Code of Conduct Cover Sheet for Exams(appears courtesy of Steve Buell, Finance and Law, with input from Joan DeSalvatore, College of Business)
Code of Conduct
It is expected that all students will act with honesty and integrity in the completion of this, and every other assignment for classes at Lehigh University. Please remember that you may not give, receive or access any unauthorized assistance on this examination. I have abided by the Lehigh University Code of Conduct. You must sign below for your exam to be graded. ________________________________________________
Improper Collaboration Policy(online at http://www.lehigh.edu/~ejk0/cheating.html)
(appears courtesy of Edwin Kay, Computer Science and Engineering) Description of
In grappling with the course work, the sharing of ideas is educationally useful. The copying of ideas is destructive, fraudulent, and unacceptable. YOU ARE STRICTLY FORBIDDEN TO COPY SOMEONE ELSE'S HOMEWORK OR PROGRAMMING ASSIGNMENTS, WHOLE OR IN PART AND SUBMIT THOSE ASSIGNMENTS IN YOUR NAME. YOU ARE STRICTLY FORBIDDEN TO MAKE TRIVIAL OR MECHANICAL CHANGES TO SOMEONE ELSE'S ASSIGNMENT SOLUTION AND SUBMIT THE TRANSFORMED VERSION IN YOUR NAME.
It is difficult to know where to draw the line between educationally useful sharing of ideas and the educationally destructive copying of ideas. I will quote Roger D. Eastman of Loyola College (ironically this is copied), who draws the line rather well for programming assignments: ``I encourage you to help each other with programming assignments, but I also want you to understand where the help should stop. Don't take someone else's program to copy, or give yours for copying. If you want to show someone your program to ask about a syntax or run-time error, that's fine; if you want to brainstorm about what the assignment requires and how to approach it, that's fine; if you want to share your knowledge of [C++], that's fine; but letting someone copy your program line by line, in fact or spirit, is not fine.''
The line between sharing an copying may still seem fuzzy. To put it another way, when you start writing code, it is time to stop sharing ideas. But what about when you are stuck with a syntax error? In that case it is all right to ask someone about the syntax error, but that is as far as your sharing of information should go. To put it still another way, it is wrong to show someone else a copy of your program for ``reference.'' Conversely, it is equally wrong to look at someone else's program for ``reference.'' A completed program should have a single easily and uniquely identifiable author.
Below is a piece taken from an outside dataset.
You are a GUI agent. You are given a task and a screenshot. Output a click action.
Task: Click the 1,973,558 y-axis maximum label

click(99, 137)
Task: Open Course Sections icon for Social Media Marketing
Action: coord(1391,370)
Debugging code presents an even greater challenge. Typically, students who have completed a programming assignment become obvious targets for programming help. While we applaud the desire of students to help one another in the educational process, don't go too far. Once you look at someone's else's code, you are in danger of improperly collaborating. It is okay to tell the other person what is wrong, but do not offer a correct coding sequence. In addition, do not incorporate any of the code you may have seen into your solution. Above all, do not assume that helping someone fix their code means making it look like yours!
The normal procedure in suspected cases of improper collaboration is to submit the incident and individuals to the University Committee on Discipline. These policies and procedures are clearly described in the Lehigh University Student Handbook. Often, when the discipline committee finds a student guilty of copying, the penalty is a grade of F in the course. Subsequent offenses can result in academic suspension and ultimately expulsion from the university. THERE MUST NOT BE ANY COPYING OF ASSIGNMENTS.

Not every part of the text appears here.